1. Cruickshank, R., The conversion of the glycogen of the vagina into lactic acid. Journal of Pathology and Bacteriology, 1934. 29.
2. Mirmonsef, P., et al., Free glycogen in vaginal fluids is associated with Lactobacillus colonization and low vaginal pH. PloS one, 2014. 9(7): p. e102467.
3. Spear, G.T., et al., Human alpha-amylase present in lower-genital-tract mucosal fluid processes glycogen to support vaginal colonization by Lactobacillus. The Journal of infectious diseases, 2014. 210(7): p. 1019-1028.

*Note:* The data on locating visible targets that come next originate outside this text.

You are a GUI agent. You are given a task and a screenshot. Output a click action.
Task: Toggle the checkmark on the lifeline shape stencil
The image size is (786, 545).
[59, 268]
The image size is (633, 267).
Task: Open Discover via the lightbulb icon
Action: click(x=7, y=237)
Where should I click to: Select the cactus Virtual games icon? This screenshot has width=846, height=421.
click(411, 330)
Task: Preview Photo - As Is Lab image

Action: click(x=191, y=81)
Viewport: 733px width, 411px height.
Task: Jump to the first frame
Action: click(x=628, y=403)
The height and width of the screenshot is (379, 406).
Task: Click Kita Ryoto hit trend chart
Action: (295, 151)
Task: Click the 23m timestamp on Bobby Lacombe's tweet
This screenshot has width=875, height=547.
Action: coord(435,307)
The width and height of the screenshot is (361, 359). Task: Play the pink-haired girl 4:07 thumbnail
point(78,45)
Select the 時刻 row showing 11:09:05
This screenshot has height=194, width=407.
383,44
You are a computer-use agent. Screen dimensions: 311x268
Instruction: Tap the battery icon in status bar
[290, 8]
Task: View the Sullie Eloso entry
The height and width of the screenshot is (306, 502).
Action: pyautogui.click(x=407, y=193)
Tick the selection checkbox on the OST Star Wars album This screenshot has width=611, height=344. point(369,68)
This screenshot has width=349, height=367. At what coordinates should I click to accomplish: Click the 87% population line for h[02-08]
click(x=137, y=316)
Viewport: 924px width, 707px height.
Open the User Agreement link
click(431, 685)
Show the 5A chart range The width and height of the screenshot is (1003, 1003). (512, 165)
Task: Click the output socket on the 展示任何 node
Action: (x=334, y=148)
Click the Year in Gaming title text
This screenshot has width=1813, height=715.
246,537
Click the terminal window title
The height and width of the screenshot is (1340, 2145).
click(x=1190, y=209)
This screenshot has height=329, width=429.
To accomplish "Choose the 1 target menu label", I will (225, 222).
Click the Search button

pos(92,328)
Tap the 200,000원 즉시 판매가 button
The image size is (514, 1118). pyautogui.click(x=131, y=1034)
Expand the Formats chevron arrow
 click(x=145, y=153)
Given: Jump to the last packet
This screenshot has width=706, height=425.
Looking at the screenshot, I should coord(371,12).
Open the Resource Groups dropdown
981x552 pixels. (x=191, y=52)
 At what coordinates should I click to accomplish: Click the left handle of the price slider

Ordering and stocking strains

Getting started! I have ordered, received and stocked 3 strains at the DSM strain library. Unfortunately they do not have as many different options for vaginal bacteria, compared to all the isolates from the Human Microbiome Project for instances, and the strains I ordered were not all isolated from the vagina. I hope that they will display the same characteristics and can be used as a reference and to assist in setting up my methods. In the future I hope to with more vaginal isolates. I have

To grow the strains I used MRS medium (liquid and plates) for L. crispatus and NYCIII medium for G. vaginalis and L. iners. Unfortunately I do not have access to an anaerobic chamber so I have been using an anaerobic jar. After closing the jar I use 3x: pulling a vacuum (minimally 0.8 bar) and filling with N2+CO2 gas. I grew plates and tubes over the weekend (72 hours) at 37 degrees and stocked them using 0.5 mL 60% glycerol + 1 mL of culture and stored them at -80 degrees. I am not sure how much the oxygen will affect the bacteria during handling and storage, especially Gardnerella is sensitive to oxygen. I will check later if the stocks lead to good growth. I will upload protocols for the media, the stocking and the anaerobic jar soon.

First steps

Hello everyone, first post of my “open kitchen science” research initiative. I am very excited to announce that I have started working at the Free University of Amsterdam, within the Host-Microbiome group of Prof. Remco Kort at the Microbiology department. I will keep a regular update on the progress here. Currently I am still finding my way around in the labs, looking for chemicals, getting the right strains and looking what equipment is available. I will also start filling the website with background information on metabolism of vaginal microbes and the question I want to answer with my experiments.